The church’s pastor Father Joseph Kane, now retired, kept a steady course with Karr, answering her questions as they inevitably came. She is still close to Father Kane and visits him often. It was Father Kane who shepherded Karr through the doors of the church, sometimes through her protests.
In Lit Karr writes of one of the challenges she posed to Father Kane and part of his response was “God’s after you. Struggle all you want.”
“He told me God was going to get me and He did,” Karr said. It was Father Kane who baptized mother and son.
“I saw the faith of the people at that church,” Karr said. “They worked with the poor and gave of themselves and I found that very moving. If you would’ve told me I’d be saying the rosary and going to Mass, I would have laughed myself cockeyed.”

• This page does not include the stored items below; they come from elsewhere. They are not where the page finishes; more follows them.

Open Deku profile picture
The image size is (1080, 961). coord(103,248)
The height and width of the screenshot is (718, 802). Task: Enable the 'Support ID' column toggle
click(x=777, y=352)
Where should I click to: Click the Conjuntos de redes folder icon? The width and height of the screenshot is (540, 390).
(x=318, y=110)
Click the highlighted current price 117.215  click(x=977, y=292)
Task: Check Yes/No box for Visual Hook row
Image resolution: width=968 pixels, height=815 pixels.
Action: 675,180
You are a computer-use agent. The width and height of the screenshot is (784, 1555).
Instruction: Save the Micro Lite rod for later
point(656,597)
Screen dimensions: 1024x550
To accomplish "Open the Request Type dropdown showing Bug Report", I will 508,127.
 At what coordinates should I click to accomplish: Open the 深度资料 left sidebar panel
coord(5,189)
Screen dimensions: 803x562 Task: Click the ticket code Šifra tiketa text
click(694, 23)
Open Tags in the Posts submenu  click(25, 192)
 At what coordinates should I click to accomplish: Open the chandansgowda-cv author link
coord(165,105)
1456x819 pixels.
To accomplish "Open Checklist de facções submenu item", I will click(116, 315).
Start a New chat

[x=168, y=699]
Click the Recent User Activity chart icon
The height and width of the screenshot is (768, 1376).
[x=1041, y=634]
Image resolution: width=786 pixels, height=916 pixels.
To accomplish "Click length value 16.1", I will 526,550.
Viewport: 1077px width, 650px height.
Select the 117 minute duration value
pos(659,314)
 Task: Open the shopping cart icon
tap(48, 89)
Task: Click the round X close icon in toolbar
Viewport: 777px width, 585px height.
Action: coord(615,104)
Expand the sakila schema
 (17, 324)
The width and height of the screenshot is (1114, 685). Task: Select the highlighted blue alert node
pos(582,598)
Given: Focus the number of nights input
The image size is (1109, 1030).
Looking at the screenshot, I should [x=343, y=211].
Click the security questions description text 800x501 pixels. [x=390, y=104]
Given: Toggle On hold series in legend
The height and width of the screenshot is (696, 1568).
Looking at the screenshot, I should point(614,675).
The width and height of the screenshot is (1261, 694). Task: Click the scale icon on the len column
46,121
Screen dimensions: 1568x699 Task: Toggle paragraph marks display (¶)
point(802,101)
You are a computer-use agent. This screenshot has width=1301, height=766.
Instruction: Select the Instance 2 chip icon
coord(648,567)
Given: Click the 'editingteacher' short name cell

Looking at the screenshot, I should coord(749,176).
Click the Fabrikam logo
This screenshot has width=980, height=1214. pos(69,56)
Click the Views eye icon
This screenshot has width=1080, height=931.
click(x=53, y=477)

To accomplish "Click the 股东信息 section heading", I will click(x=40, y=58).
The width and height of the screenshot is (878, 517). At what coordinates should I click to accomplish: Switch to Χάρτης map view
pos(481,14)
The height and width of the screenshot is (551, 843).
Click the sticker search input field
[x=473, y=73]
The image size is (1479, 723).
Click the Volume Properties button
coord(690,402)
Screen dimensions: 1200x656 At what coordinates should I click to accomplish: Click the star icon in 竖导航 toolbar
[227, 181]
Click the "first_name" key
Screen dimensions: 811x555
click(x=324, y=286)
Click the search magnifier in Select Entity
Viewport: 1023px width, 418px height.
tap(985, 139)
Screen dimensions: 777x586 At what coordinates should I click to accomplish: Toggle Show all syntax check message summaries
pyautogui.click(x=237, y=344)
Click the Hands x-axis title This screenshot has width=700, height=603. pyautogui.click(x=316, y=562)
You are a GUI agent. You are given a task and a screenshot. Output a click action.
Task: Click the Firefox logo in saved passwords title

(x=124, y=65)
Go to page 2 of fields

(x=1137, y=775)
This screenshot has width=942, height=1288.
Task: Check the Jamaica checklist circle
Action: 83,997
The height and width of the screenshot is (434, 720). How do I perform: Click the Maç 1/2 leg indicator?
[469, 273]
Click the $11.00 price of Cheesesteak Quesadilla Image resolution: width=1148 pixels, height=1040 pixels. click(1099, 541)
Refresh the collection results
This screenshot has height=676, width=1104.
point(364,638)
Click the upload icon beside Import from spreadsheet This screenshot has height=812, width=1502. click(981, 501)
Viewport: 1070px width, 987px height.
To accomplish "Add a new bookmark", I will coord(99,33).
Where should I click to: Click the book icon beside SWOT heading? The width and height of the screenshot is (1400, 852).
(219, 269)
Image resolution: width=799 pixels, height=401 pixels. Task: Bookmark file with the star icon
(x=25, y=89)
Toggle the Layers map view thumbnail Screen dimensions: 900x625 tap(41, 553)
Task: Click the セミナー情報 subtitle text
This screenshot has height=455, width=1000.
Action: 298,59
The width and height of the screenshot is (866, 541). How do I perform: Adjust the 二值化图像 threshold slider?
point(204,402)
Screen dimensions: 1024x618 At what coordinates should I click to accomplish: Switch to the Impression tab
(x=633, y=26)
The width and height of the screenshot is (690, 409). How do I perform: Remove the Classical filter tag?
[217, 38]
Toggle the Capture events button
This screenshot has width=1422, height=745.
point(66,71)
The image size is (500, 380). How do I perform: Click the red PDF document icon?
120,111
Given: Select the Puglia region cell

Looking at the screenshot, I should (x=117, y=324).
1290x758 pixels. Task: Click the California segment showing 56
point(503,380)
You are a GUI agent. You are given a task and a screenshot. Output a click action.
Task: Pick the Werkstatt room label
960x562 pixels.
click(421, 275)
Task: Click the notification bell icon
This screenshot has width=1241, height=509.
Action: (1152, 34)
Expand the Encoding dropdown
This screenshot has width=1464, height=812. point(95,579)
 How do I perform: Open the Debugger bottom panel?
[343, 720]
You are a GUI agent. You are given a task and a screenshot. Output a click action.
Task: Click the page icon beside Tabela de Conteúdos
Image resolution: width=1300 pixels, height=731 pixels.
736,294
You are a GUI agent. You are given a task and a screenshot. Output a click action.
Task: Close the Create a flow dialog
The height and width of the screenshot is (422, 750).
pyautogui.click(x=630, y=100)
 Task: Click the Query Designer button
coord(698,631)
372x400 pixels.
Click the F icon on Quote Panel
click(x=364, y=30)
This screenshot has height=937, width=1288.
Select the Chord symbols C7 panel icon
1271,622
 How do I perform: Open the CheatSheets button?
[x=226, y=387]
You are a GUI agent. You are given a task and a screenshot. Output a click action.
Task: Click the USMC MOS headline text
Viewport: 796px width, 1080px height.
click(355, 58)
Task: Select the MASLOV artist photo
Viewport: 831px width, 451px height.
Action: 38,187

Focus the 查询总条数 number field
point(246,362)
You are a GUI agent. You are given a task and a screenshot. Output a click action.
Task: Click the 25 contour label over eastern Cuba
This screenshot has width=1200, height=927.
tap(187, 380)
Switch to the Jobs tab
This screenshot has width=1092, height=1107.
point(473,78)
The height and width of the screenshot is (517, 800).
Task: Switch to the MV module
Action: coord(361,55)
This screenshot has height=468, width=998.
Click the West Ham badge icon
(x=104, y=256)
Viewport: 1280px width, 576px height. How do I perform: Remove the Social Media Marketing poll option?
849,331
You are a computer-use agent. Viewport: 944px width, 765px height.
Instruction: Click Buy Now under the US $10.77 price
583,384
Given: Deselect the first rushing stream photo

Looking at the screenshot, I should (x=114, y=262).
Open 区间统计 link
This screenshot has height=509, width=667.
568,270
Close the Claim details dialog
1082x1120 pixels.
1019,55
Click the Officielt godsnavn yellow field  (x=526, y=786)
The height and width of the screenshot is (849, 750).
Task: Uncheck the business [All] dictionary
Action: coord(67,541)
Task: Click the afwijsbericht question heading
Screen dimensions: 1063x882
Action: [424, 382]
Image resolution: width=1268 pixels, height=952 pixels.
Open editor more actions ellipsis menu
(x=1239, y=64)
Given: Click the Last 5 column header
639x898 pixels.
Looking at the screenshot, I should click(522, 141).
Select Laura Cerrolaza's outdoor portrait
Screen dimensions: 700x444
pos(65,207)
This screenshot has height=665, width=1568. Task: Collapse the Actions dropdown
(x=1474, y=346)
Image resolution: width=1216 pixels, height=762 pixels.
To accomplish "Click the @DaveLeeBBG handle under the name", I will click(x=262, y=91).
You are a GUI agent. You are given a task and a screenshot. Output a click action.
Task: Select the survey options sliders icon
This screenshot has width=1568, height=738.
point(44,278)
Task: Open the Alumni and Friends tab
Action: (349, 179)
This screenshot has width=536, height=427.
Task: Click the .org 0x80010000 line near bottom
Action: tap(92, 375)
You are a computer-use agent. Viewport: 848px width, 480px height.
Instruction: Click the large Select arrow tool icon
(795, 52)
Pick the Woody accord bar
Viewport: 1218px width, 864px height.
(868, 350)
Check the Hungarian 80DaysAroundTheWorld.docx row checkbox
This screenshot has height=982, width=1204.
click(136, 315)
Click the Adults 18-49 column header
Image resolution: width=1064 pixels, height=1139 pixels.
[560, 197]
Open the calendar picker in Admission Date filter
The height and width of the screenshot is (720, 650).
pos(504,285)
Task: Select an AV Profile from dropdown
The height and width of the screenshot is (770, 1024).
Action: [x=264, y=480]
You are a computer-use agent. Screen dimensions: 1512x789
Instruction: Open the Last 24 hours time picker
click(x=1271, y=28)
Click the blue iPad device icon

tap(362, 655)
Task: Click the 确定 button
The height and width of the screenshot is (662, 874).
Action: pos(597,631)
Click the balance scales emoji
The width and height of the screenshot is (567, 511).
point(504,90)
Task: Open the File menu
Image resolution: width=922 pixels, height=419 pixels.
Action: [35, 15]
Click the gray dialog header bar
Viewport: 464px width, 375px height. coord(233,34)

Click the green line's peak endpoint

Now, she has written Lit and a significant part of the book concerns her faith and finally the Catholic Church. She followed the Ignatian Exercises and shared her spiritual life with her director, Sister Marise May, OSF. Karr is very grateful to her spiritual guides for their help and st
eering as she is still traveling. She listens to downloads from www.prayasyougo.com on her Ipod while she exercises on her treadmill.
The days of worrying over mortgage payments while riding the bus to work are over. Karr’s faith has brought her mercy and forgiveness, as well as a firm commitment to pray before making major decisions, including which book to write first even though one may offer a nice, juicy advance.
Karr chose to publish a book of poetry aptly titled Sinners Welcome, (named from the sign that hung outside St. Lucy’s Church), before she launched into producing her latest memoir. She doesn’t regret that decision even though Dev’s tuition was looming and the advance for a memoir would have been nice. “I figured if it was my money, it would come back to me,” Karr said in a recent interview with The Catholic SUN.
Karr labels her early connection with Jesus “dubious,” but these days she is devout with her prayer life.
“I pray for a lot of intentions, for people living and dead,” Karr said. “In the morning I ask for God’s help. I practice some breathing and try to get into the presence of God, meditate on the liturgy of the day. I say the Our Father, the Prayer of St. Francis and the rosary, sometimes the Divine Mercy Chaplet. At night, I review my day and present myself to Christ.”
She said she doesn’t really have the same stories that a lapsed or even a cradle Catholic might have.
“People think they know a lot about the Catholic Church by bad experiences they’ve had or heard about, or by the dogma or the way it looks from the outside,” Karr said. “I haven’t had that experience. I’ve received a lot of forgiveness and mercy. I’ve learned a lot and I’ve found the mercy of the church in my own sinfulness.”
Karr knows delving into her Catholic faith in her latest book might not be a crowd-pleaser. She does it with complete honesty and an openness that is refreshing and personal. Lit is not always a tidy story with all the loose ends tied up, but it is a compelling story. Karr shares her humanity and the discovery of her Truth, which she finds with the help of the Catholic Church.
“I’ve been saying that writing about faith for a secular audience is like performing a card trick over the radio,” Karr explains.
Hopefully, this time readers will see that she has laid all her cards on the table.
Lit, published by Harper Collins, will be released Nov. 3.